早速だがお気づきだろうか。原作「オインゴ・ボインゴ・ブラザーズ編(全 4 話)」にはちょっとした遊びが仕込まれている。各話冒頭、上半分が見開きになっていて、「カーン」という効果音が飾られる(1 話目のみ「バーン」)ように統一されているのだ。不勉強なので何かの意図かオマージュが仕込まれているとしても理解できていないが、単純に遊びとして楽しいギミックである。
さて『ジョジョ SC』3 話目。予知能力と変身能力を持った敵が現れる話。結果から言ってしまうと、一行が襲われたことに気づかない内に敵が自滅するパティーンで終わる。さすがに予知は強すぎたか。強力過ぎるスタンドは自滅する。これテストに出ます。ところで「死神」は花京院が認知しているからベネとしても、こいつらの不在を一行はどう処理したのだろうか。「九栄神というがあと二体足りない……」という不安感を与えただけでも兄弟の犠牲に価値はあったのかもしれない。
ともかく兄弟は負けた。一度印刷された予知は覆らないにも関わらず、外れてしまった。なぜか。「主人候補生」やら「ギャグだから」で済ませてもいいが、ちょっぴり見方を変えてみよう。

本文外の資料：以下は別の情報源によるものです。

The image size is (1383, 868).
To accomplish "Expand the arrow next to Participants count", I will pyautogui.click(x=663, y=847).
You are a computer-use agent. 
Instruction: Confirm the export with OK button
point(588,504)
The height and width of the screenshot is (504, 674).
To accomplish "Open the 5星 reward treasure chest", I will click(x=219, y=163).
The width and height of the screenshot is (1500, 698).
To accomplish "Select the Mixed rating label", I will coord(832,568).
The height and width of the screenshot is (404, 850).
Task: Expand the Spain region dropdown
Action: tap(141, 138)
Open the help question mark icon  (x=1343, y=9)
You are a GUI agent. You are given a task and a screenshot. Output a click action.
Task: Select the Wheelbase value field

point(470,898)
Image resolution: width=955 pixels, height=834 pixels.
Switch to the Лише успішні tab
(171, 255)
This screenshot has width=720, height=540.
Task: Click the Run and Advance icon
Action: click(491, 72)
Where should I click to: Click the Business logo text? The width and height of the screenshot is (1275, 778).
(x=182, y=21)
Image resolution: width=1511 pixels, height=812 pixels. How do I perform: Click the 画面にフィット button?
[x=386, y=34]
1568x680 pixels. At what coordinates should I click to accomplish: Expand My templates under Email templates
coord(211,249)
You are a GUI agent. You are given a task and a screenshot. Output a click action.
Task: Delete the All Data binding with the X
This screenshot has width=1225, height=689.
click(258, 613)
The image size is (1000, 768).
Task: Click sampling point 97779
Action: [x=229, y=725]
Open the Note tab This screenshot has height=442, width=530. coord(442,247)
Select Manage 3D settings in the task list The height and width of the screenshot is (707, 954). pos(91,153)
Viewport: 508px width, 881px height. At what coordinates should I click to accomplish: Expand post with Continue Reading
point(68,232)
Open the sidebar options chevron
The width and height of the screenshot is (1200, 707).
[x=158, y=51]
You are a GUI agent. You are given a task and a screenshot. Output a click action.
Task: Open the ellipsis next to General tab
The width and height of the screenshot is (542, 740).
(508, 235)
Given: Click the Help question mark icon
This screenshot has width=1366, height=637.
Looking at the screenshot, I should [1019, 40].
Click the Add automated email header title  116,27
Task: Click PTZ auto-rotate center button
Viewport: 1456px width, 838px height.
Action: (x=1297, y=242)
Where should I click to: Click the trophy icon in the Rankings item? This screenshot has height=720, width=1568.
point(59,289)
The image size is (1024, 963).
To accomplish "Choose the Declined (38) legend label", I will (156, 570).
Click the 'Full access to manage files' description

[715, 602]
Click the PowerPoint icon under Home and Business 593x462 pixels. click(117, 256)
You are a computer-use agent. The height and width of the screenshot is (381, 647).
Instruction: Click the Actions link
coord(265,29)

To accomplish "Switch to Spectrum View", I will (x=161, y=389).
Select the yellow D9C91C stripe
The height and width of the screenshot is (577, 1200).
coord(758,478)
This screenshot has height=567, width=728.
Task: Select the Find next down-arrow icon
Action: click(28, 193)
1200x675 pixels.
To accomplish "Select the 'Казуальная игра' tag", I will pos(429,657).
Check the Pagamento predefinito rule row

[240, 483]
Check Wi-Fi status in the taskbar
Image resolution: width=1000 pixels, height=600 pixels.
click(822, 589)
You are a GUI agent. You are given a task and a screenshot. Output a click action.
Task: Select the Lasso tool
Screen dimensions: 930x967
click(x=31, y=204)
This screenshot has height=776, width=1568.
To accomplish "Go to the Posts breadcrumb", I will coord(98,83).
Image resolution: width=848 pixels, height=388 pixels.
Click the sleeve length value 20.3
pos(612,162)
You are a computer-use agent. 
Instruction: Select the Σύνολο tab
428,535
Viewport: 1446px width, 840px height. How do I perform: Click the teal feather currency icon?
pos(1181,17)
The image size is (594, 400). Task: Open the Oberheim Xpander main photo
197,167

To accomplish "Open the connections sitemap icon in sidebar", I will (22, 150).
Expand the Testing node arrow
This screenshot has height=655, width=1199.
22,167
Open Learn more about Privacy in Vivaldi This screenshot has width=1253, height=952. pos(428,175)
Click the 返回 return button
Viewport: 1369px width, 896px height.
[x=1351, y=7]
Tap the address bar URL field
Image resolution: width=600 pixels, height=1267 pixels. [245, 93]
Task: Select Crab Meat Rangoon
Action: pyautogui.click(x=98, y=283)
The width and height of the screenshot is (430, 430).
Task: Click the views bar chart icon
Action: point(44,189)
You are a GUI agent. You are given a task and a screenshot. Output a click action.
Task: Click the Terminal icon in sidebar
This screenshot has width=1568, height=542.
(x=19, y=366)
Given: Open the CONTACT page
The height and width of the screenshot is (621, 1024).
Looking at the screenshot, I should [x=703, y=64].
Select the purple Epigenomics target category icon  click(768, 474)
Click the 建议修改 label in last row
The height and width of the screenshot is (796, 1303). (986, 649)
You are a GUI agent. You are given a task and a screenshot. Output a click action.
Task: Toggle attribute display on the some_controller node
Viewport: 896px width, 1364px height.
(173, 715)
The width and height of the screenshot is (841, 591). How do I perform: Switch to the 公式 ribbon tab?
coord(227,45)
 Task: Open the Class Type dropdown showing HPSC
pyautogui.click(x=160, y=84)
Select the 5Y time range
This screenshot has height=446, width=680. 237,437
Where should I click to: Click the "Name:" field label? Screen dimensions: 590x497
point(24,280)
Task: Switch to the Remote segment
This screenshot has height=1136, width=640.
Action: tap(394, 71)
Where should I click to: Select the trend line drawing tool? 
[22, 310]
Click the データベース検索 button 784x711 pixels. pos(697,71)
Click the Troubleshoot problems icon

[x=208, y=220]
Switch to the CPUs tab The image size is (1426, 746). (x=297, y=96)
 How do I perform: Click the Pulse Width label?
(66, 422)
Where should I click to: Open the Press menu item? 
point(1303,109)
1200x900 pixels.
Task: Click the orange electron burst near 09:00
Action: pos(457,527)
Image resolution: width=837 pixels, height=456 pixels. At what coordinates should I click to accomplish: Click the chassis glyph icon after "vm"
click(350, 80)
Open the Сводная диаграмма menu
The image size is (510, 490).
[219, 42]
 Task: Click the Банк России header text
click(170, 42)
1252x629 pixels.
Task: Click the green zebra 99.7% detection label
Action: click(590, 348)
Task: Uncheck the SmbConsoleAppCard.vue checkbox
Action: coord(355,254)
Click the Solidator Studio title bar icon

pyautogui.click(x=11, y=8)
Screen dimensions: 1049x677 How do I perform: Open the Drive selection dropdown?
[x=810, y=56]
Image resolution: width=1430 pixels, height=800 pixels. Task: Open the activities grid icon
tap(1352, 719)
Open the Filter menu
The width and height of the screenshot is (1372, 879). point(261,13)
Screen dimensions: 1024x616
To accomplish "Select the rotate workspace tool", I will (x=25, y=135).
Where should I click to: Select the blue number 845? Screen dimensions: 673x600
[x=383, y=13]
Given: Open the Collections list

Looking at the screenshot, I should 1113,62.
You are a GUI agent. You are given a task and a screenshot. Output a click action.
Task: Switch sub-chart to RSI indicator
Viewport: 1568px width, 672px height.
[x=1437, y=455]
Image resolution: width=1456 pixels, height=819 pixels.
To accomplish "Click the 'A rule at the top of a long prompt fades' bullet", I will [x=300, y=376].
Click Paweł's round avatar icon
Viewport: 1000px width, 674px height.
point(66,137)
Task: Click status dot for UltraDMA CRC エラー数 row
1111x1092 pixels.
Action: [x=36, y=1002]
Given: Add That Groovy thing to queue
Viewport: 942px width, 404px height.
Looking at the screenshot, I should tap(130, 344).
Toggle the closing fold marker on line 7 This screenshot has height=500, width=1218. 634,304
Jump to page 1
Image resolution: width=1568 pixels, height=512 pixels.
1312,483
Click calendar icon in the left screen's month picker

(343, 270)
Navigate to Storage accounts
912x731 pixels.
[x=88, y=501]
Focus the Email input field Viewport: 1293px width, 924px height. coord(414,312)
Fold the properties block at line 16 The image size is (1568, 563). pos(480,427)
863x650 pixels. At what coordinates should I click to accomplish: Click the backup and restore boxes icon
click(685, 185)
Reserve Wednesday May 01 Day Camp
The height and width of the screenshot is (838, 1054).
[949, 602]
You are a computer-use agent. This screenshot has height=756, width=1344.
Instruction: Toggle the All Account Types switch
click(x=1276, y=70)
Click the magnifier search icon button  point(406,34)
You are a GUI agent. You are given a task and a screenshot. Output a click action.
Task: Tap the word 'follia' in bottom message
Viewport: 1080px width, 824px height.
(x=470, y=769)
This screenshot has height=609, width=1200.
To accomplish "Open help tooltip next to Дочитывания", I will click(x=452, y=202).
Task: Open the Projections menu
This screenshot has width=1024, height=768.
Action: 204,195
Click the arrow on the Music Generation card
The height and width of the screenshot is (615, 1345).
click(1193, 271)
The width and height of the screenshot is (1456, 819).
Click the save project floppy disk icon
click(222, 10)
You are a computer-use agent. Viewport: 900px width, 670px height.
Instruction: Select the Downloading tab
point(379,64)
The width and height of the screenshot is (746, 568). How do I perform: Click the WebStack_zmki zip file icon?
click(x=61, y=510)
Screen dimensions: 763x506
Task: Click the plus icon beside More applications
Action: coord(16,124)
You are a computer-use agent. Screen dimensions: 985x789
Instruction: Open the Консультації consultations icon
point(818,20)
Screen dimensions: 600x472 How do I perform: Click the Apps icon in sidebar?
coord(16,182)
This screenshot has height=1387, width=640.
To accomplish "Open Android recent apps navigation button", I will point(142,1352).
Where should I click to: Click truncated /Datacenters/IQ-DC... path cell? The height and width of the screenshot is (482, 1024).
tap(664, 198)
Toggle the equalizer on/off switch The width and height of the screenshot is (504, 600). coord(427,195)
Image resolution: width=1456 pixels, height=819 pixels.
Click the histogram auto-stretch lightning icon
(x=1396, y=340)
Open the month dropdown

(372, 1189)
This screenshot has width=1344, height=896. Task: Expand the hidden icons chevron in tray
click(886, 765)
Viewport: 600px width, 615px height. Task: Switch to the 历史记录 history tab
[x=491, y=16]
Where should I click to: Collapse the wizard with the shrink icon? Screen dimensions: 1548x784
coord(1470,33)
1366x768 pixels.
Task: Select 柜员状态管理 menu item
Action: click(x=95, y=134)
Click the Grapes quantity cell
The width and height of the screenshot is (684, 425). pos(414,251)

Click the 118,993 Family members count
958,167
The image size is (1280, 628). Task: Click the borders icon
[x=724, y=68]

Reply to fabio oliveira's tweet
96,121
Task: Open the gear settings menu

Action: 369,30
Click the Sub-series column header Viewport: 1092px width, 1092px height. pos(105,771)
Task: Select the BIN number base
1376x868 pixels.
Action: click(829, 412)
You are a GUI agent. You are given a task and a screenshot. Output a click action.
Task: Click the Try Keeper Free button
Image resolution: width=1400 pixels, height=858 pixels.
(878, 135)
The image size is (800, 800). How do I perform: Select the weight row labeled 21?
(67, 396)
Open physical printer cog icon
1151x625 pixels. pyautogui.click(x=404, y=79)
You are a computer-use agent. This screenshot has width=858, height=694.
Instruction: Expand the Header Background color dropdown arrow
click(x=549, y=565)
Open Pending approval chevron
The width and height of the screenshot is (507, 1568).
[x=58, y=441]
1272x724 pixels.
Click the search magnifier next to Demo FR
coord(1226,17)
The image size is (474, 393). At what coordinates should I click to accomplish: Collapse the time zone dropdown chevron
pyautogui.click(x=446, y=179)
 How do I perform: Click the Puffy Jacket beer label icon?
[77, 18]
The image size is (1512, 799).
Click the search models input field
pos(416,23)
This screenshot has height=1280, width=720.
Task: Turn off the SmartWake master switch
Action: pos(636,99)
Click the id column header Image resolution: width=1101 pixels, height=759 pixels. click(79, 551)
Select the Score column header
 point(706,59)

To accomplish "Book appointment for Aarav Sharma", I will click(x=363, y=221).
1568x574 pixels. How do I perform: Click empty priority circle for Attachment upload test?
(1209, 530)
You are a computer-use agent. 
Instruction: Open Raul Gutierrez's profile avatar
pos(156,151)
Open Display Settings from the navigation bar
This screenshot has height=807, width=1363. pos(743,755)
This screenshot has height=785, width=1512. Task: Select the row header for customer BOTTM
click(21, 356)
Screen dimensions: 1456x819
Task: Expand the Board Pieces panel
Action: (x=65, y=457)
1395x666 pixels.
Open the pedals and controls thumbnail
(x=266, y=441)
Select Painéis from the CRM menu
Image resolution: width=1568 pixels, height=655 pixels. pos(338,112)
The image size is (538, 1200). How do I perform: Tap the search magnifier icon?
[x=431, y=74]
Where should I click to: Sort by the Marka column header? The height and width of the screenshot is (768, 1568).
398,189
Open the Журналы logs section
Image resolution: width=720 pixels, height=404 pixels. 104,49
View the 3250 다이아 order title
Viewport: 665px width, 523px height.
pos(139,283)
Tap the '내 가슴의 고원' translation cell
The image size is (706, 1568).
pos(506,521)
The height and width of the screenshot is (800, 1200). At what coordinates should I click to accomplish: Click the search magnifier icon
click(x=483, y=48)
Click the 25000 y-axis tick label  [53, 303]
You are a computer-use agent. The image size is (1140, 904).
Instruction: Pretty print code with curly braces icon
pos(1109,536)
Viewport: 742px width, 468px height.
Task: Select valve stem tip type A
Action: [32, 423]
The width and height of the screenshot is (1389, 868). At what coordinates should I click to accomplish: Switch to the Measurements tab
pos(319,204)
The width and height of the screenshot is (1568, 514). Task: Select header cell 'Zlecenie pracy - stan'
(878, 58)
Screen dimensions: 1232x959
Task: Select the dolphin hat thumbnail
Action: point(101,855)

「トト神」は予知のスタンドだが、未来が必ず実行される訳ではない。漫画家は黙っていても勝手に死んでくれたが、都合の良い未来が自動的に引き寄せられることは、常時ありえる事ではないのだろう。「トト神」がそのような性質を持つのなら、そもそもオインゴの暗躍は不要なはず。当の彼自身も「運命に対して努力しなくては奴らには勝てない」と語っている。つまり「トト神」は未来を予知するスタンドかもしれないが、「勝利」を約束するスタンドではない。しかし「勝算」を確約するスタンドではあるのだ。目標が強大であれば、通常なら人は諦める。だが「勝ち目はある」と保証されればどうだろう。やってみようという気が起きるのではないだろうか。弟は気が弱く、明るい未来が提示されても、それを引き寄せる努力ができない。その欠落を補完するべく、兄の「クヌム神」は存在する。だが弟の不出来を補うという行動原理だけではここまでやれない。兄あっての弟である一方で、兄は自分が弟あっての存在だと知っているのだろう。だからこそ自らが敗北した時に「俺たちは負けたのだ」と口にするのである。自分の負けは弟の負け。二人は一つ、オインゴ・ボインゴ・ブラザーズ! この物語は、か細い可能性の糸をたぐり寄せんと立ち上がる、とある兄弟の挑戦と敗北の物語なのであるッ! 彼らはジョースターに敗れたのではない。運命という普遍的な大敵へと果敢に挑み、そして敗れたのだ。なるほど、人生とはそういうものである。
ボインゴが承太郎に変身してしまったことで、運命(オチ)は確定してしまった。だが本章の肝というか面白いところはここから。兄弟も読者と同じタイミングで悟るのだ。「あれ、これ爆発するのって……」 本章は「トト神」という漫画をなぞる形で進行する。漫画の印刷が成就しないように読者は見守るのだが、兄弟が自らの運命(オチ)に気づいた時点から一挙に構造が反転する。兄弟がただ自滅するのではない、自滅の未来に気づいた上で右往左往するという一手間が加えられていることで、出来事としては非常にシンプルな話が奇妙に捻れて面白くなる。ついでに言えば、兄弟の視点に読者が同調することにより、「漫画(トト)の展開から運命(オチ)を推察する」という入れ子構造にもなっている。他の戦いに比べて半分程度の長さで描かれる「オインゴ・ボインゴ編」ではあるが、詰め込まれているギミックはジャンボ大盛りだ。ここら辺の手の込みようが、本章を結構印象深くしている大きな要素だと勝手に思っている。
さてオインゴ・ボインゴの話も終わったし、来週はついに……し、「信じてるぜ」!? 「信じてるよ」!? 「オインゴ・ボインゴ・ブラザーズ」!? まさかのキャラソン! 『ジョジョ』でキャラソン! おいしすぎる……。